Stated task:
Count the lines in the material below that contain the string "dropdown", matching case exactly. Reply with the number alone.

Data entries:
/---

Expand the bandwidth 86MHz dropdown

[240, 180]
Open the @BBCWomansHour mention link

\---
/---

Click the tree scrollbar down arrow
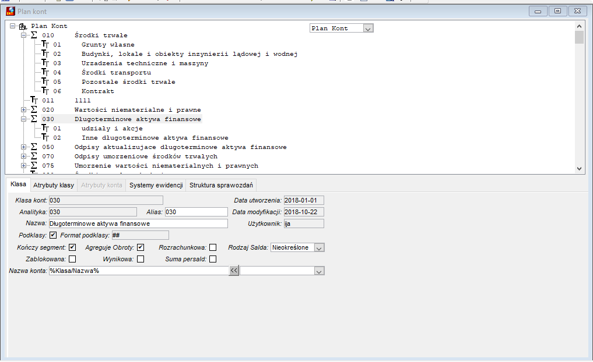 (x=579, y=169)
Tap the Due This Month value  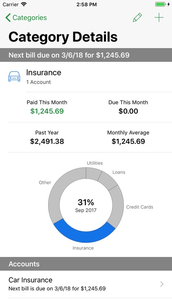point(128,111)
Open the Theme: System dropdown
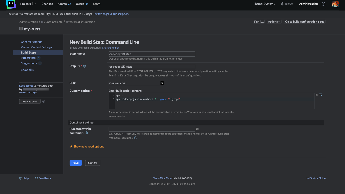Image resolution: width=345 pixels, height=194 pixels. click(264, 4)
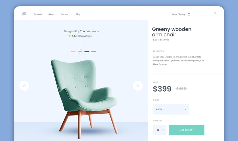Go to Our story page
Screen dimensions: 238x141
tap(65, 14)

\---

Full answer:
2